Research output: Contribution to journalArticlepeer-review

49 Scopus citations


Limbic seizures developed in rats following daily electrical stimulation of the basolateral nucleus of the amygdala. Animals were designated as "kindled" after five complete (stage 5) behavioral seizures were observed. A subgroup, designated as "superkindled," received three additional weeks of electrical stimulations. Kindled rats were significantly subsensitive to the stereotypy-inducing effects of apomorphine, a direct dopamine agonist, compared to controls.
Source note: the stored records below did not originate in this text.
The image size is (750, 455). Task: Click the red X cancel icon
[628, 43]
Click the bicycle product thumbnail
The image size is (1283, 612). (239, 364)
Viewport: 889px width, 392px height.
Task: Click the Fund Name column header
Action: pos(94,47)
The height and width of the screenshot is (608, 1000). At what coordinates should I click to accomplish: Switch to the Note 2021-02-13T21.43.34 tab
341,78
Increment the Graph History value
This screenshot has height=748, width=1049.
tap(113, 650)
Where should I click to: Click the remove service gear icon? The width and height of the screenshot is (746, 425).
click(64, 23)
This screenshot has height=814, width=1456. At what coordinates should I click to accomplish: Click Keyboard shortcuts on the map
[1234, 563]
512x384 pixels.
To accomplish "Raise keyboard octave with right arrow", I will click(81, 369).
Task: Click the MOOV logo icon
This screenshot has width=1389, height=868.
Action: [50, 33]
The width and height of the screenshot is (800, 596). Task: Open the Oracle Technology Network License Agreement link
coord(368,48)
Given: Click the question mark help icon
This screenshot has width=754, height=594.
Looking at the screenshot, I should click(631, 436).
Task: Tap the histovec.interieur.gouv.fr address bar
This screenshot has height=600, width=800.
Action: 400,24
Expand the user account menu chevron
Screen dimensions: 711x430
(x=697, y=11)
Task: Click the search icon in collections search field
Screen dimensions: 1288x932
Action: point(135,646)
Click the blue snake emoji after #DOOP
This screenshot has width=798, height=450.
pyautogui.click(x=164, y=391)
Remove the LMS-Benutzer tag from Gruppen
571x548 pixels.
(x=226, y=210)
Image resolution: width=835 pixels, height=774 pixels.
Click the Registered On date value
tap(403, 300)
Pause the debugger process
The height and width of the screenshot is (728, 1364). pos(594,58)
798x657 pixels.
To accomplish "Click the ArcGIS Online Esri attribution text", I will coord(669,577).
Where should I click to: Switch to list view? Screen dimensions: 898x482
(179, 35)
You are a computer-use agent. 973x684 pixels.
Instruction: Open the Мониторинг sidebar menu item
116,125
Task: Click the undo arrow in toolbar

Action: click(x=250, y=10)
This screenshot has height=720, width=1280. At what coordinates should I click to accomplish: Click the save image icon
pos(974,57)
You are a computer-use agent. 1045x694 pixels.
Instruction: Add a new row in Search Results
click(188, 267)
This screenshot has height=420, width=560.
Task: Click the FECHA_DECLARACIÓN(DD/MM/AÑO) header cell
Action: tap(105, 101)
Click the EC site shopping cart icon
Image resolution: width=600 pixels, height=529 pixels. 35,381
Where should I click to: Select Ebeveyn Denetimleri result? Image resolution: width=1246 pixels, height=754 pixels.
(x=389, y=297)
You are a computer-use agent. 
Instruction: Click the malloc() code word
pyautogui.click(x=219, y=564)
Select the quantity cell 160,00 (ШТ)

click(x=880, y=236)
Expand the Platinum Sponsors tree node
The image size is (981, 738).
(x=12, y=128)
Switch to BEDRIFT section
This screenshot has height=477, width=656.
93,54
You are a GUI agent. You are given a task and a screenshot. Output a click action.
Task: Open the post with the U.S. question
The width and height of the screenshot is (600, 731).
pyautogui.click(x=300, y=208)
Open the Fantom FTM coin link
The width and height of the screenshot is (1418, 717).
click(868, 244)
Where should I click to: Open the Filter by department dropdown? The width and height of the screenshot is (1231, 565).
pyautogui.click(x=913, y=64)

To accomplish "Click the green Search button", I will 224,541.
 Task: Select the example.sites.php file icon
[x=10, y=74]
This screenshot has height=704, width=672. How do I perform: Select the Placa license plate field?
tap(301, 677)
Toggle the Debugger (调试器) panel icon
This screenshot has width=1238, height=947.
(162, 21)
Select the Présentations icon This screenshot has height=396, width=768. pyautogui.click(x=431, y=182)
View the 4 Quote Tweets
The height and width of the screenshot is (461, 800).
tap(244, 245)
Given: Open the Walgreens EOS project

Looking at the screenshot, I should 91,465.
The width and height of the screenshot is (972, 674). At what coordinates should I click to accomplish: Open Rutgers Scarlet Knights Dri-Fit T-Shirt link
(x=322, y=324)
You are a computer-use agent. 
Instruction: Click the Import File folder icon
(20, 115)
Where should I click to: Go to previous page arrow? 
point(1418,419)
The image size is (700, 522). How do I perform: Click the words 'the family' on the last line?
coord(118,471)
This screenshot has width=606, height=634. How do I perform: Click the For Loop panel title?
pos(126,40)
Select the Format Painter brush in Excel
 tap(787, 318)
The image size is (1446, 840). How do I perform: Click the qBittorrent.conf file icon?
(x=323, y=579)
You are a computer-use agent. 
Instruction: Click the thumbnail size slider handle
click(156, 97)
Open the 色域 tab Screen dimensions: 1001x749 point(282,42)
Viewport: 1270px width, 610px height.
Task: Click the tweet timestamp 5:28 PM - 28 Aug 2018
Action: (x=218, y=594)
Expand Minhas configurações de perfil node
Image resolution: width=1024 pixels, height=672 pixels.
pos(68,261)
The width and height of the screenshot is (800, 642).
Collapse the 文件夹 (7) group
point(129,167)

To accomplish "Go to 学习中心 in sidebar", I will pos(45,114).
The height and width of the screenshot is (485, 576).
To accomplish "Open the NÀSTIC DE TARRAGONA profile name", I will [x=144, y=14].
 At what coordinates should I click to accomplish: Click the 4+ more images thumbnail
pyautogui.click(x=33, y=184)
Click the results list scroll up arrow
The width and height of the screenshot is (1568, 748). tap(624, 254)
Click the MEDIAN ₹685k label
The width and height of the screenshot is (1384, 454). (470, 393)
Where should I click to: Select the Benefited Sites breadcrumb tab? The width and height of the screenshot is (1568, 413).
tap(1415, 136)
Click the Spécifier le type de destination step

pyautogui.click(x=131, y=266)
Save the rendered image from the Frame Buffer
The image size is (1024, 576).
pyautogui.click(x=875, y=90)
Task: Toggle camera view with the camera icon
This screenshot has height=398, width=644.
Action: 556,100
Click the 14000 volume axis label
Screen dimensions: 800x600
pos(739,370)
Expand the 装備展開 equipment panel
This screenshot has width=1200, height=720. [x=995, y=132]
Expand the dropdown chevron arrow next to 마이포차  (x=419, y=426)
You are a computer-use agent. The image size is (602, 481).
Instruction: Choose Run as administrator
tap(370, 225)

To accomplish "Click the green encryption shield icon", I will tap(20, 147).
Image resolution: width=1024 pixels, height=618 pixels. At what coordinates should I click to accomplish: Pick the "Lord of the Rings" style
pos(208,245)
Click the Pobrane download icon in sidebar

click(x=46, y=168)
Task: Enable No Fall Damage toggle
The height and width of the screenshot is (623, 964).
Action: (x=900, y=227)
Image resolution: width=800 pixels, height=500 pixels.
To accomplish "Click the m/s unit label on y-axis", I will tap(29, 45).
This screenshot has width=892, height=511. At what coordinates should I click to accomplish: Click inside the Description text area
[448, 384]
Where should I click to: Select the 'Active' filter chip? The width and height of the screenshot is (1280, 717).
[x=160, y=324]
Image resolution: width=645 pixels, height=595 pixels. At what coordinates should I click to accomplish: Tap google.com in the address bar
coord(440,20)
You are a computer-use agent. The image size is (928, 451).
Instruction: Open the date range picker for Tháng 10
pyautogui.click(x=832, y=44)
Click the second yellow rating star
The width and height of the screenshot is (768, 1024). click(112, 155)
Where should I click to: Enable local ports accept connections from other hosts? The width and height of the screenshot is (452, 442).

Superkindled rats were supersensitive to the effects of apomorphine. However, both kindled and superkindled rats demonstrated an increase in 3H-spiperone βmax values, reflecting dopamine D2-receptor densities, in the nucleus accumbens ipsilateral to the stimulating electrode. The number of interictal spikes recorded from the stimulating amygdaloid electrode during the last week of kindling was correlated with changes in apomorphine sensitivity in individual animals.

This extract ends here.